Though many kitchens have cabinets that are all the same color, style and finish, more adventurous homeowners contrast colors and textures. For example, the cabinets that make up a kitchen island can have a dark finish that resembles walnut while the cabinets above and below the counters are painted cream. What might link these cabinets is the type of hardware they have or a style that emphasizes sunken panels or ogee corners. Cabinets can also be frameless, with straight lines that speak of a modern Scandinavian influence.
One of the more enjoyable aspects of choosing kitchen cabinets is choosing the hardware, but again, the decor of the kitchen needs to be kept in mind. A simple, polished chrome bar pull, for example, might detract from the beauty of a cabinet door carved to resemble a window in a Gothic church. On the other hand, a stainless steel or rubbed nickel bar pull may be perfect for an unadorned, modern, frameless cabinet. Other types of hardware include knobs made of porcelain, cut glass, metal or wood, cup or bin pulls or pulls that are carved or forged to look like twisted vines or have decorations of leaves or fruit.
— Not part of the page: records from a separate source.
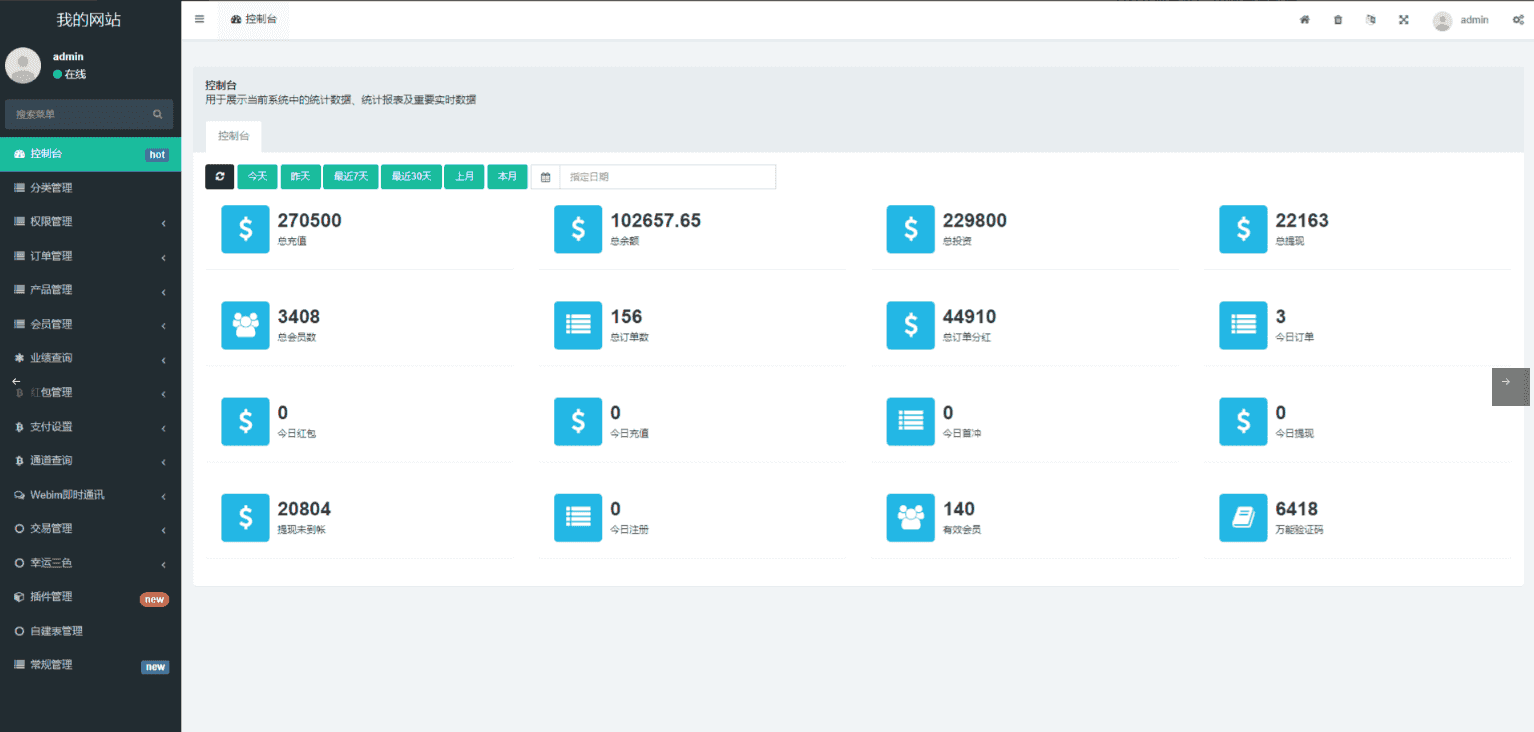Expand the Webim即时通讯 sidebar menu
This screenshot has height=732, width=1534.
90,495
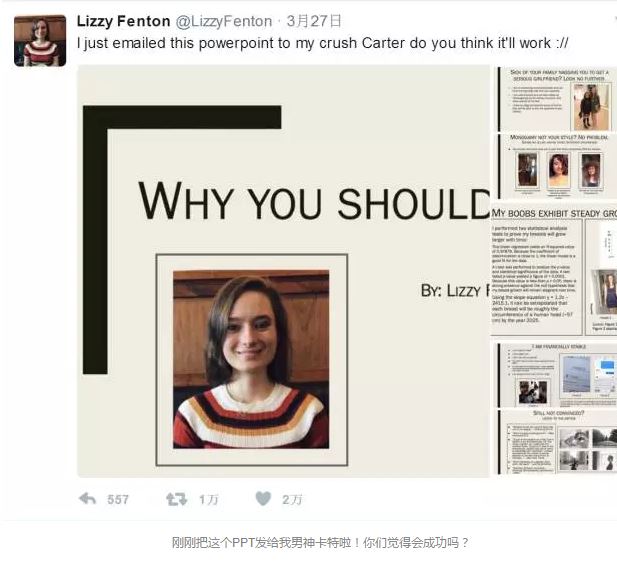617x562 pixels.
Task: Open the 'Still not convinced?' slide thumbnail
Action: 555,442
Nowadays, cabinets can cleverly hide space savers, such as a pullouts with adjustable drawers that can hold bottles of spices or pantry items. Some are just wide enough for one spice jar, while others can accommodate fairly large mixing bowls or pots. Spice racks can also be mounted to cabinet doors. Kitchen cabinets can also have tray bases with dividers that are just right for awkwardly sized items such as cookie sheets and cutting boards. Other pullouts accommodate wastebaskets, while others are set with pegboards on which to hang cleaning implements. Blind corner drawers, which are otherwise awkward to access, can be fitted with lazy susans that pull out. Spice and cutlery trays can also be placed in cabinet drawers. Some cutlery trays are expandable to fit snugly in drawers of several sizes.